- [Work task]: Output word for word the lines from the one with "Where should I click to: Click" to the final line of the data, both ends included, but skip the pictures.

Items from a data source:
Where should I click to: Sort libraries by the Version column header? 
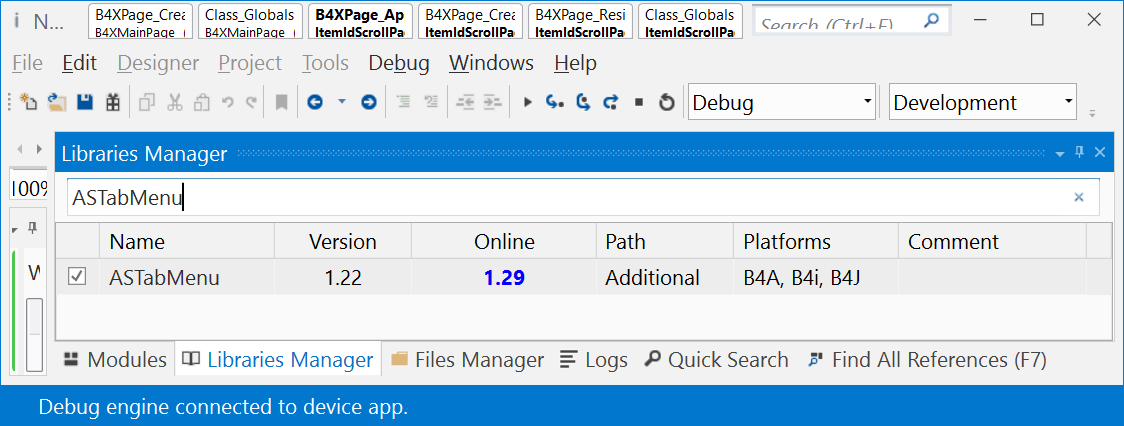[x=342, y=242]
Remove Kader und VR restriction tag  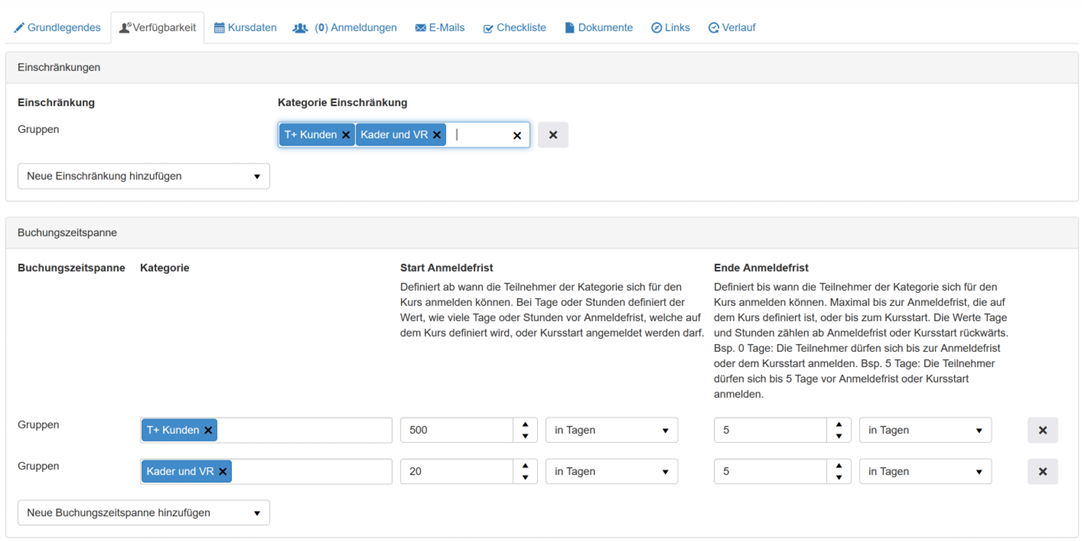point(437,135)
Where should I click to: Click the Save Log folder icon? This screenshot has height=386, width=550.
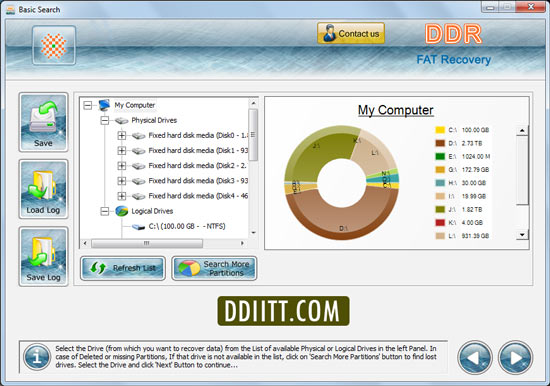pyautogui.click(x=43, y=256)
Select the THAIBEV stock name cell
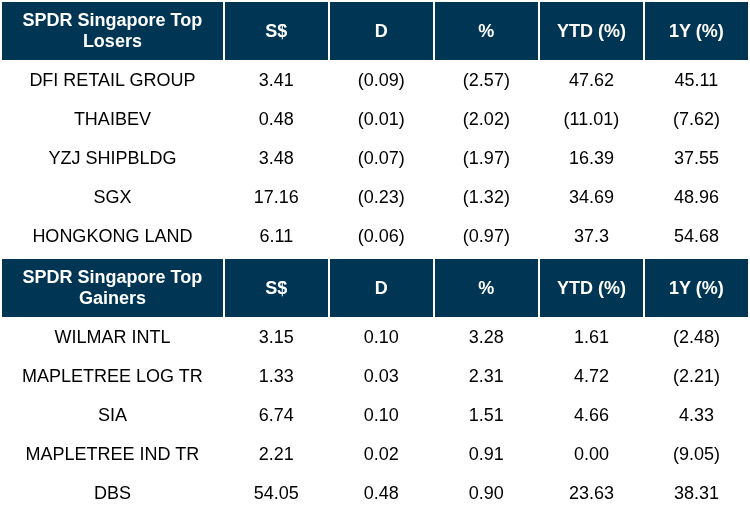The image size is (750, 514). [112, 119]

- [Exercise solution]:
Where should I click to: Click the Save Log folder icon? This screenshot has height=386, width=550.
pyautogui.click(x=43, y=256)
Select the THAIBEV stock name cell
The image size is (750, 514). [112, 119]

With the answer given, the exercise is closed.